Look through the records, and whenever a line includes the word "Select", copy it.

**Provided data**
╔══

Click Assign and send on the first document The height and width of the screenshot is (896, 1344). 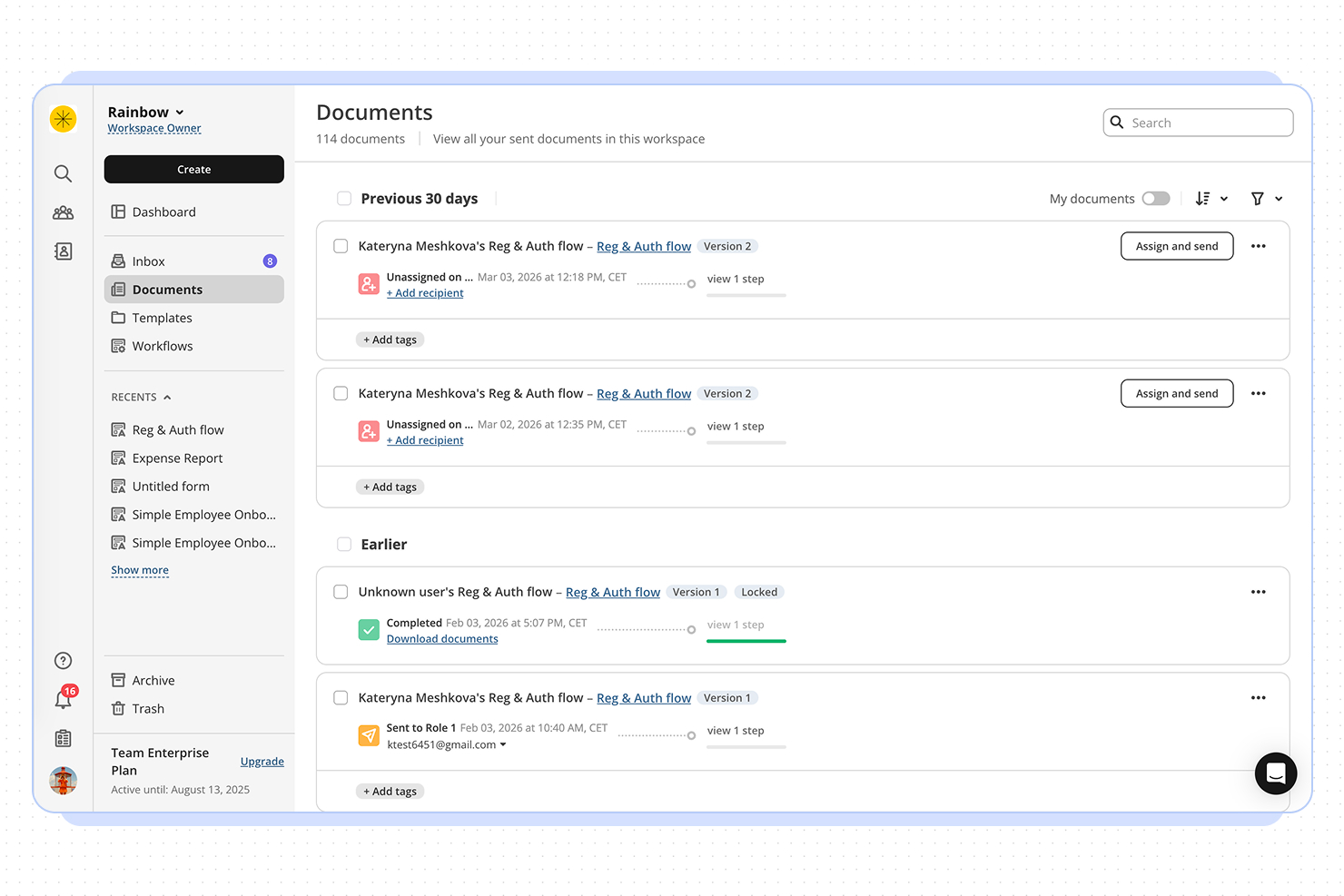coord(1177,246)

╚══
╔══

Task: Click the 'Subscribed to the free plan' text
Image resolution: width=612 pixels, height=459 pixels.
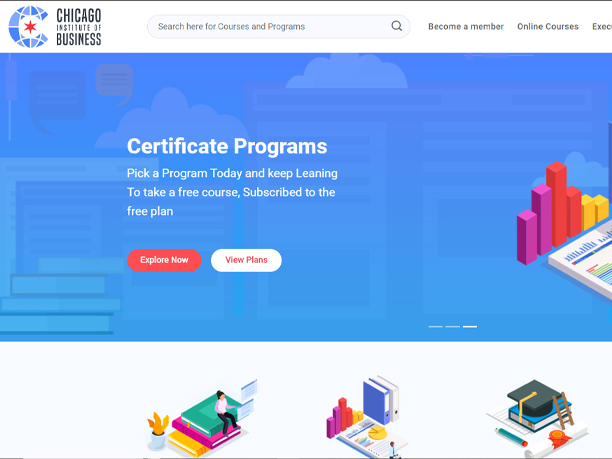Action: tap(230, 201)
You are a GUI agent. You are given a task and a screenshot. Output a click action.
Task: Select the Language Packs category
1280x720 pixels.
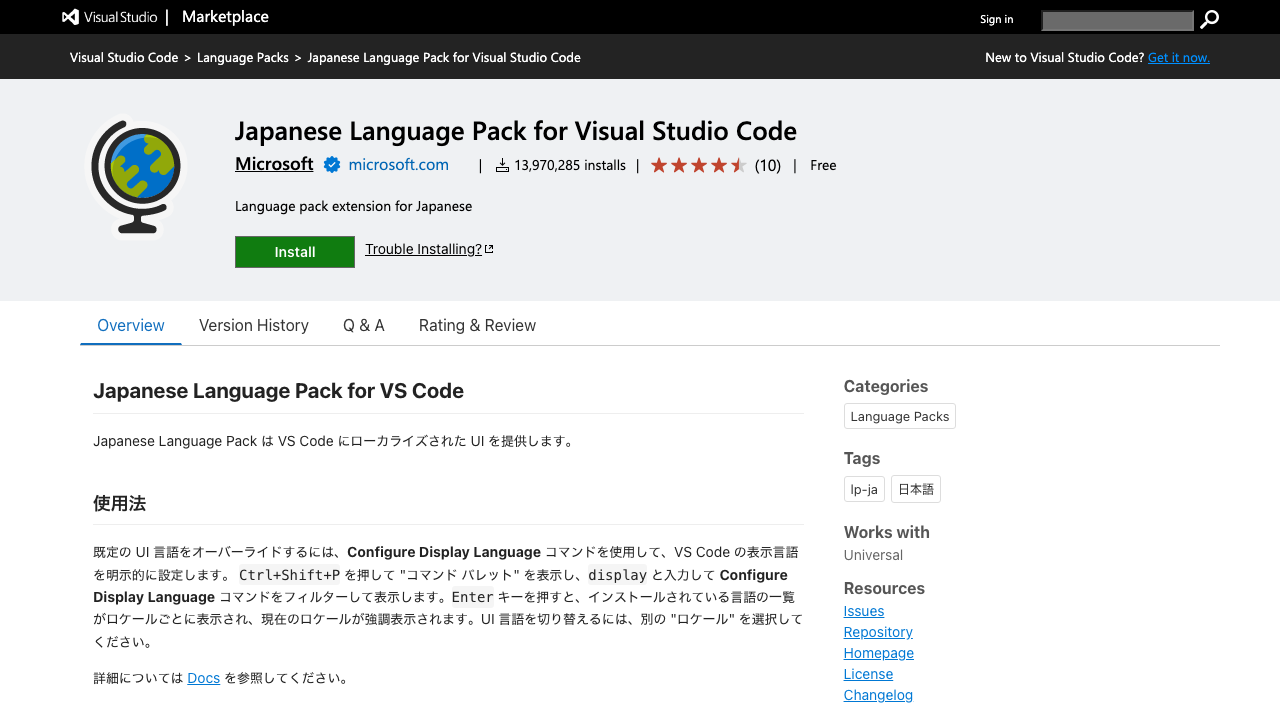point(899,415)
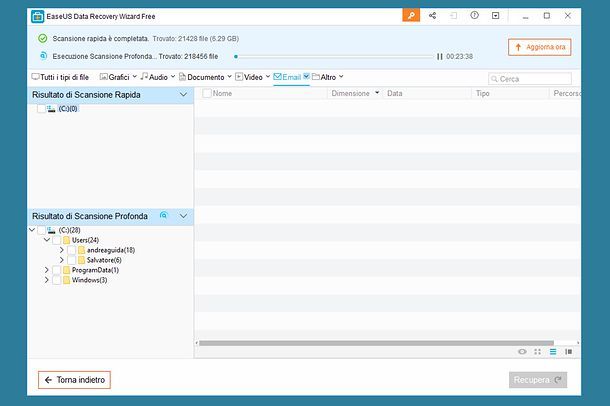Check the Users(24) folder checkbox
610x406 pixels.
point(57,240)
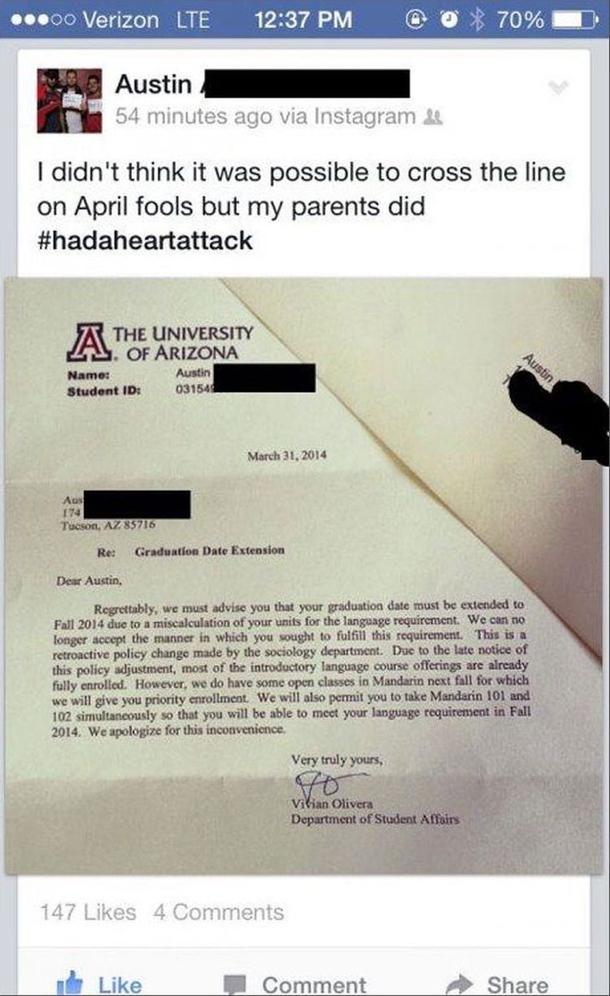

╚══
╔══

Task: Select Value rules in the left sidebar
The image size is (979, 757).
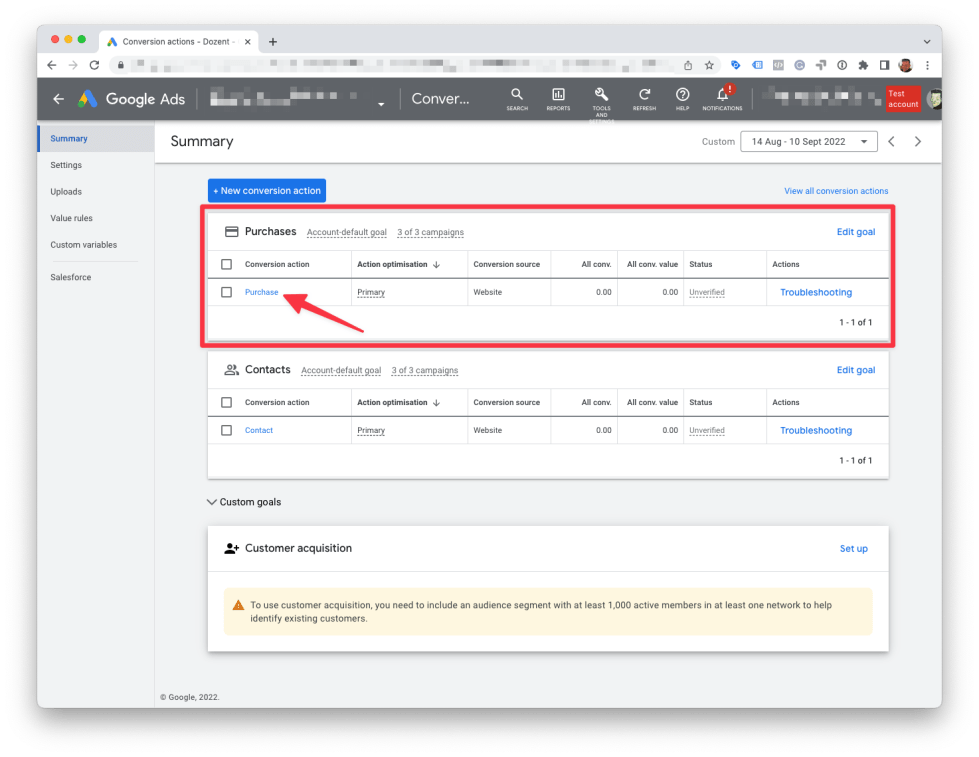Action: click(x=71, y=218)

╚══

**Output for this task**
Task: Select the Language Packs category
Task: Select Value rules in the left sidebar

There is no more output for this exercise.